La libertà, come i diritti civili, non te li regala nessuno, io penso allora che bisogna andarseli a prendere. Io mi chiamo Tom, sono di Bologna e ho 60 anni. Verrò alla Bicifestazione perché penso che chi delega ad altri la soluzione dei propri problemi si candida ad essere disatteso. Non si può davvero credere che gli obiettivi di una civiltà possano essere decisi dalla classe dirigente. Non esiste alcuna democrazia senza che il popolo abbia il potere di decidere in quale direzione andare.

La politica esiste per questo. E TU SEI LA POLITICA!

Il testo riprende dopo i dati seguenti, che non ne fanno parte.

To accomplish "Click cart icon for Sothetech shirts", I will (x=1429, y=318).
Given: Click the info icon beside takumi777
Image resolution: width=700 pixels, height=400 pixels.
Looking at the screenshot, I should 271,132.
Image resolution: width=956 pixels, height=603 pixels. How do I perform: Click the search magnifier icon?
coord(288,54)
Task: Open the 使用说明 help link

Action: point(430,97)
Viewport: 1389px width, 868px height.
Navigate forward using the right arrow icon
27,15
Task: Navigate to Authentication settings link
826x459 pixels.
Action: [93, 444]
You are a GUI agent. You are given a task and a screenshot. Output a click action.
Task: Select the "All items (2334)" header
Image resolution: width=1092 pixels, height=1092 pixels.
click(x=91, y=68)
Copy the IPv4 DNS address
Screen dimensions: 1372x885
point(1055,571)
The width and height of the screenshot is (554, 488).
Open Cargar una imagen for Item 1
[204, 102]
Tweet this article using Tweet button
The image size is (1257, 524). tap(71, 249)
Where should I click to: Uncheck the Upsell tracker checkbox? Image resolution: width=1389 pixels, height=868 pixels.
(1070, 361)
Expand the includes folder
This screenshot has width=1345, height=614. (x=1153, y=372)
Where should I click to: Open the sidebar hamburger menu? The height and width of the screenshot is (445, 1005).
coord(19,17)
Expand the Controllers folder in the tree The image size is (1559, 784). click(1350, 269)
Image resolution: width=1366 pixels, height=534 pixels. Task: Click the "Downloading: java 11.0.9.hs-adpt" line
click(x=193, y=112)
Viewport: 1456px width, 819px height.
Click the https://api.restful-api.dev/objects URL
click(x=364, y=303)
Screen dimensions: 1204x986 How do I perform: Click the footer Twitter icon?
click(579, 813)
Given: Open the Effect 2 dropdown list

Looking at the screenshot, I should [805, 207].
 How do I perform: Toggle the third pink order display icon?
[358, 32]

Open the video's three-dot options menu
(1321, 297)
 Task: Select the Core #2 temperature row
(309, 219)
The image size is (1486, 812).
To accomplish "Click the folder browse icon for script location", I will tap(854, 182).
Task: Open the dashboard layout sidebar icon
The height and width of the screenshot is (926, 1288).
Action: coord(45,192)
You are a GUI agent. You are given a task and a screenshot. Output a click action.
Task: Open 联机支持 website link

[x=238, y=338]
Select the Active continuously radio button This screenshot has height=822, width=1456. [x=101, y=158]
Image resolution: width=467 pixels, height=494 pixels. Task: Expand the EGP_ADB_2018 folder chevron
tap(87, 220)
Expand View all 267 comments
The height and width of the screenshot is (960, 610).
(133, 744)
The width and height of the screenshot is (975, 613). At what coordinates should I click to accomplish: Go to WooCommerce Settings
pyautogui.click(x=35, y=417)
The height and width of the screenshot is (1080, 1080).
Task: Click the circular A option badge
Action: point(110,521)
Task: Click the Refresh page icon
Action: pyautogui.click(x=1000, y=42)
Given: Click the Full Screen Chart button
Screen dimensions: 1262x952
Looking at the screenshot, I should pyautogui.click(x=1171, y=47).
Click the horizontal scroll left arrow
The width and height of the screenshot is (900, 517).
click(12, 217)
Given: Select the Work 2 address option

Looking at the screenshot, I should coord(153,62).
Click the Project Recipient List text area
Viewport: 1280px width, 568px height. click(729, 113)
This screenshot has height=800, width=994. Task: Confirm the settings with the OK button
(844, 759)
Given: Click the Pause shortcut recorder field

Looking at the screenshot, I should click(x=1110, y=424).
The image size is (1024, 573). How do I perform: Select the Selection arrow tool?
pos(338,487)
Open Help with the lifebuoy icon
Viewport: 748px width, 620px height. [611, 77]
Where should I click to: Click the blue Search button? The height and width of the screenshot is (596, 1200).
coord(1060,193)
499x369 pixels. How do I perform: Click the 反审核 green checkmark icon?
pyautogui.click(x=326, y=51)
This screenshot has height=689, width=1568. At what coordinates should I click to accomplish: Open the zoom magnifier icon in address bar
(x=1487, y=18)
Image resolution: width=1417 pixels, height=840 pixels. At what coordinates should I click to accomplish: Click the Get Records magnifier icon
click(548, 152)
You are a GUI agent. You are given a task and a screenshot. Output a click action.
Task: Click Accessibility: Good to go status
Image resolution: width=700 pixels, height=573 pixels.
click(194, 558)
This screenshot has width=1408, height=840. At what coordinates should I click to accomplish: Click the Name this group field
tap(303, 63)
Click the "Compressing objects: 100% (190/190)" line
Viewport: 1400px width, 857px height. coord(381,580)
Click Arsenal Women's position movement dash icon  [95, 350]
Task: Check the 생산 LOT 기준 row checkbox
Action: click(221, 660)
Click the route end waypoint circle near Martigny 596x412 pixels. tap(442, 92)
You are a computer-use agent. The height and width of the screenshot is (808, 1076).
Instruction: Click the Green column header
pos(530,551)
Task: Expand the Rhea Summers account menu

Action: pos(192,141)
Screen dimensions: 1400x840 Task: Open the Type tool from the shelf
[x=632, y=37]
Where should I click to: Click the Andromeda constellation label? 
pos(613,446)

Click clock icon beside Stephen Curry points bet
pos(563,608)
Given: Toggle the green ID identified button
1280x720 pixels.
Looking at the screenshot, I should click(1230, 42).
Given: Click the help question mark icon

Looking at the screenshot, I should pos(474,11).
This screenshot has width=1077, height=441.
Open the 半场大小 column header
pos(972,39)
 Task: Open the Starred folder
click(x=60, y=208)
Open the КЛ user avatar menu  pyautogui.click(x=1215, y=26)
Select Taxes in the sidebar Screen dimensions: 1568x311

Ci vorrebbero far credere invece che l’economia sia diventata la vera politica. Avendo elevato la crescita economica all’obiettivo ultimo della politica, i “produttori di crescita” sono diventati i veri governanti del mondo.

Cosa vogliamo?

La difesa dell’ambiente e la critica della crescita vengono viste anche da tutti (anche dalla sinistra storica) come una minaccia all’occupazione. Anche la semplice possibilità che si possa mettere in discussione questo modello di sviluppo si viene puniti come fautori della disoccupazione. Esistono esempi numerosi di sviluppo umano senza dispendio di denaro. Il PIL non cresce quando si fa una risata. Non cresce nella società a rifiuti zero. Non cresce nell’economia circolare del riuso e del riciclo, quando ci si trova per una pedalata tra amici. Ad esempio, l’esperienza del BikeMetotheMoon, la pedalata che a Bologna coinvolge ogni settimana decine di persone che pensavano di non riuscire a pedalare per più di 2 chilometri. Queste persone aumentano la propria qualità della vita con il BIL (benessere interno lordo) senza spendere una lira! Solo trovandosi il martedì alle 20 àlla Velostazione Dynamo per una pedalata che non serve a nulla, soltanto a stare insieme, fare due chiacchiere, non ha importanza dove si va. È solo un esempio della mia quotidianità.

Vogliamo un mondo libero dagli inquinanti che provocano il cancro. Vogliamo smetterla con l’usa e getta. Per me lo shopping è una schiavitù. Il mio credo: Buy Nothing.

Per la politica che passa in televisione ciò che non prevede una transizione monetaria non esiste, non conta, a prescindere da quanto importante possa essere il nostro benessere. Chi non è ossessionato dallo shopping è una minaccia alla sicurezza nazionale. Abbiamo bisogno di una grande transizione, da come generiamo energia a come ci spostiamo, a come produciamo il cibo da cui dipende la nostra vita. Questo significa aver scelto la bicicletta come mezzo di trasporto principale. Questo vogliamo dimostrare il 28 aprile a Roma. Sappiamo benissimo quello che vogliamo. La natura è l’unico vero produttore di ricchezza. Gli esseri umani non producono nulla :si limitano a convertire la ricchezza naturale in denaro. Dal denaro non si può creare ricchezza naturale. È un processo a senso unico. Consumiamo le fondamenta su cui costruiamo. Chiediamo un prestito a madre natura che sappiamo già di non poter restituire. Abbiamo bisogno di un downgrade. Scendere a più miti consigli. Pedalare con lentezza senza fare alcuno sforzo. Paura non abbiamo. Molti di noi sono già morti una volta. Chi lascia la civiltà dell’automobile per pedalare verso una meta non è un discendente delle scimmie, è un angelo caduto consapevole di esserlo.

Per questo il 28 aprile verrò a Roma, ci verrò in bicicletta. La veloruzione vale qualche giorno di ferie per arrivare consapevoli del percorso.

Viva la bicicletta, la bicicletta ci salverà.